▸ **WHAT YOU NEED TO DO**
The entries must be restated exactly as written.

[Saved entries]
▼

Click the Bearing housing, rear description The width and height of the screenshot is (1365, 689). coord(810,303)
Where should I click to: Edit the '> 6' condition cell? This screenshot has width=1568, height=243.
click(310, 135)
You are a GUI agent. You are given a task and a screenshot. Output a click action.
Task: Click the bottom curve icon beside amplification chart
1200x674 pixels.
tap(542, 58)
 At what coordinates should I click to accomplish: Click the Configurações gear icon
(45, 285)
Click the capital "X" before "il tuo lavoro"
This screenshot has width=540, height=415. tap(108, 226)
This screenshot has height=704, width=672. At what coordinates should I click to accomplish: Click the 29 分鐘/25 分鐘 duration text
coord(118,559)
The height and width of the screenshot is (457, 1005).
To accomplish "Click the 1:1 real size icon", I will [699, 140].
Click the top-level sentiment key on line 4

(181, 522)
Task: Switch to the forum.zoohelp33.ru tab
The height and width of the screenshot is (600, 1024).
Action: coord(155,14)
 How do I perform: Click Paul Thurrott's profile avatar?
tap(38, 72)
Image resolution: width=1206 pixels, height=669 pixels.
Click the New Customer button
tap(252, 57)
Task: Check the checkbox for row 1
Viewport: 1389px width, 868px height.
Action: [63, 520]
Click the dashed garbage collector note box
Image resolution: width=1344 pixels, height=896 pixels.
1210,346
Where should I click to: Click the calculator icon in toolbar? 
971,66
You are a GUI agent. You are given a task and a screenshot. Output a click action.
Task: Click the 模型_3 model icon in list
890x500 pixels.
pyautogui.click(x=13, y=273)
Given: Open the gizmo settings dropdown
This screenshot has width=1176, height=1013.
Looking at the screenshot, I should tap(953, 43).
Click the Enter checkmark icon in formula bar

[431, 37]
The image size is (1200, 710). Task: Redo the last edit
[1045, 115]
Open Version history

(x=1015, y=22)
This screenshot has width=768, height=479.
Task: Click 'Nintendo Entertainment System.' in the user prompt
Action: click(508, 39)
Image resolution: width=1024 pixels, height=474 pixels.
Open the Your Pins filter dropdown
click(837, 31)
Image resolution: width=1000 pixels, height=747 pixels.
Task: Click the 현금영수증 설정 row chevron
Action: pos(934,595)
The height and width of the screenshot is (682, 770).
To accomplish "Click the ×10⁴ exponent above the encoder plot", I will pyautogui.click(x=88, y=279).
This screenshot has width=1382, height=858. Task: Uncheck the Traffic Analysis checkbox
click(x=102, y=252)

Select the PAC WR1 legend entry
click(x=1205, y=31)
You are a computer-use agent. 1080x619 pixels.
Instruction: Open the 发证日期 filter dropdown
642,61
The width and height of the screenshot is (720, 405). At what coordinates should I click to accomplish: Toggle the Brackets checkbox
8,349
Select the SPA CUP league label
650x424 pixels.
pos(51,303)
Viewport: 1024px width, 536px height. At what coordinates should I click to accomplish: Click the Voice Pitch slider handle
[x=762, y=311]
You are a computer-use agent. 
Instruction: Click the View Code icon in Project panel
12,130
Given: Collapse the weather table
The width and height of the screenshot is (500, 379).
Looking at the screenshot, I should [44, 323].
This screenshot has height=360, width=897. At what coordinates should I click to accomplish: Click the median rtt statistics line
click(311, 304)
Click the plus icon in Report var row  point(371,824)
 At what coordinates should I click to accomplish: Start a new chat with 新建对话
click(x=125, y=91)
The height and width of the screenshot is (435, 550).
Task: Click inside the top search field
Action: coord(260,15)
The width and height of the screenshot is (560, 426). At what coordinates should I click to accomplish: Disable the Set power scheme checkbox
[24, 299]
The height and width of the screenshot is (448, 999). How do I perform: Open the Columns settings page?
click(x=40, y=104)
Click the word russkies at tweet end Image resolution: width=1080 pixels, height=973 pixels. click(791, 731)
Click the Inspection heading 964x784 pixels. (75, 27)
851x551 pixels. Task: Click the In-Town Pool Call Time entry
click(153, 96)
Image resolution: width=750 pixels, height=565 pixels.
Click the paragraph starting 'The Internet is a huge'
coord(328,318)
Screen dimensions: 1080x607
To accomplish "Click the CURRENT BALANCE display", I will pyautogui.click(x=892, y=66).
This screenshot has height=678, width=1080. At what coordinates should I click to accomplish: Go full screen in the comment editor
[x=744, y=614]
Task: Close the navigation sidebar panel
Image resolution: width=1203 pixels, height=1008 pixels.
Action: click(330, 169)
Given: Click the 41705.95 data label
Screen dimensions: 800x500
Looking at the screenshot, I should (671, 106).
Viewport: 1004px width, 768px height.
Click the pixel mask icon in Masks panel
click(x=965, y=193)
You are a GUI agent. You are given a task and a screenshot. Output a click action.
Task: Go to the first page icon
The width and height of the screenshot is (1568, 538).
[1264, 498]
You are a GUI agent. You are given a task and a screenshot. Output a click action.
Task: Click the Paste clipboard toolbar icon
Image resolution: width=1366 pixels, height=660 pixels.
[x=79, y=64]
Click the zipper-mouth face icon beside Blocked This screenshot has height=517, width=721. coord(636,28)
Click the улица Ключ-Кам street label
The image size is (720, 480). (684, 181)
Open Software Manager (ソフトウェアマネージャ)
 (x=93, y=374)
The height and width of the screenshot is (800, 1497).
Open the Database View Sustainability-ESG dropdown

▲

▸ **TASK RESPONSE**
Click the Bearing housing, rear description The width and height of the screenshot is (1365, 689). coord(810,303)
Where should I click to: Edit the '> 6' condition cell? This screenshot has width=1568, height=243.
click(310, 135)
You are a GUI agent. You are given a task and a screenshot. Output a click action.
Task: Click the bottom curve icon beside amplification chart
1200x674 pixels.
tap(542, 58)
 At what coordinates should I click to accomplish: Click the Configurações gear icon
(45, 285)
Click the capital "X" before "il tuo lavoro"
This screenshot has width=540, height=415. tap(108, 226)
This screenshot has height=704, width=672. At what coordinates should I click to accomplish: Click the 29 分鐘/25 分鐘 duration text
coord(118,559)
The height and width of the screenshot is (457, 1005).
To accomplish "Click the 1:1 real size icon", I will [699, 140].
Click the top-level sentiment key on line 4

(181, 522)
Task: Switch to the forum.zoohelp33.ru tab
The height and width of the screenshot is (600, 1024).
Action: coord(155,14)
 How do I perform: Click Paul Thurrott's profile avatar?
tap(38, 72)
Image resolution: width=1206 pixels, height=669 pixels.
Click the New Customer button
tap(252, 57)
Task: Check the checkbox for row 1
Viewport: 1389px width, 868px height.
Action: [63, 520]
Click the dashed garbage collector note box
Image resolution: width=1344 pixels, height=896 pixels.
1210,346
Where should I click to: Click the calculator icon in toolbar? 
971,66
You are a GUI agent. You are given a task and a screenshot. Output a click action.
Task: Click the 模型_3 model icon in list
890x500 pixels.
pyautogui.click(x=13, y=273)
Given: Open the gizmo settings dropdown
This screenshot has width=1176, height=1013.
Looking at the screenshot, I should tap(953, 43).
Click the Enter checkmark icon in formula bar

[431, 37]
The image size is (1200, 710). Task: Redo the last edit
[1045, 115]
Open Version history

(x=1015, y=22)
This screenshot has width=768, height=479.
Task: Click 'Nintendo Entertainment System.' in the user prompt
Action: click(508, 39)
Image resolution: width=1024 pixels, height=474 pixels.
Open the Your Pins filter dropdown
click(837, 31)
Image resolution: width=1000 pixels, height=747 pixels.
Task: Click the 현금영수증 설정 row chevron
Action: pos(934,595)
The height and width of the screenshot is (682, 770).
To accomplish "Click the ×10⁴ exponent above the encoder plot", I will pyautogui.click(x=88, y=279).
This screenshot has width=1382, height=858. Task: Uncheck the Traffic Analysis checkbox
click(x=102, y=252)

Select the PAC WR1 legend entry
click(x=1205, y=31)
You are a computer-use agent. 1080x619 pixels.
Instruction: Open the 发证日期 filter dropdown
642,61
The width and height of the screenshot is (720, 405). At what coordinates should I click to accomplish: Toggle the Brackets checkbox
8,349
Select the SPA CUP league label
650x424 pixels.
pos(51,303)
Viewport: 1024px width, 536px height. At what coordinates should I click to accomplish: Click the Voice Pitch slider handle
[x=762, y=311]
You are a computer-use agent. 
Instruction: Click the View Code icon in Project panel
12,130
Given: Collapse the weather table
The width and height of the screenshot is (500, 379).
Looking at the screenshot, I should [44, 323].
This screenshot has height=360, width=897. At what coordinates should I click to accomplish: Click the median rtt statistics line
click(311, 304)
Click the plus icon in Report var row  point(371,824)
 At what coordinates should I click to accomplish: Start a new chat with 新建对话
click(x=125, y=91)
The height and width of the screenshot is (435, 550).
Task: Click inside the top search field
Action: coord(260,15)
The width and height of the screenshot is (560, 426). At what coordinates should I click to accomplish: Disable the Set power scheme checkbox
[24, 299]
The height and width of the screenshot is (448, 999). How do I perform: Open the Columns settings page?
click(x=40, y=104)
Click the word russkies at tweet end Image resolution: width=1080 pixels, height=973 pixels. click(791, 731)
Click the Inspection heading 964x784 pixels. (75, 27)
851x551 pixels. Task: Click the In-Town Pool Call Time entry
click(153, 96)
Image resolution: width=750 pixels, height=565 pixels.
Click the paragraph starting 'The Internet is a huge'
coord(328,318)
Screen dimensions: 1080x607
To accomplish "Click the CURRENT BALANCE display", I will pyautogui.click(x=892, y=66).
This screenshot has height=678, width=1080. At what coordinates should I click to accomplish: Go full screen in the comment editor
[x=744, y=614]
Task: Close the navigation sidebar panel
Image resolution: width=1203 pixels, height=1008 pixels.
Action: click(330, 169)
Given: Click the 41705.95 data label
Screen dimensions: 800x500
Looking at the screenshot, I should (671, 106).
Viewport: 1004px width, 768px height.
Click the pixel mask icon in Masks panel
click(x=965, y=193)
You are a GUI agent. You are given a task and a screenshot. Output a click action.
Task: Go to the first page icon
The width and height of the screenshot is (1568, 538).
[1264, 498]
You are a GUI agent. You are given a task and a screenshot. Output a click action.
Task: Click the Paste clipboard toolbar icon
Image resolution: width=1366 pixels, height=660 pixels.
[x=79, y=64]
Click the zipper-mouth face icon beside Blocked This screenshot has height=517, width=721. coord(636,28)
Click the улица Ключ-Кам street label
The image size is (720, 480). (684, 181)
Open Software Manager (ソフトウェアマネージャ)
 (x=93, y=374)
The height and width of the screenshot is (800, 1497).
Open the Database View Sustainability-ESG dropdown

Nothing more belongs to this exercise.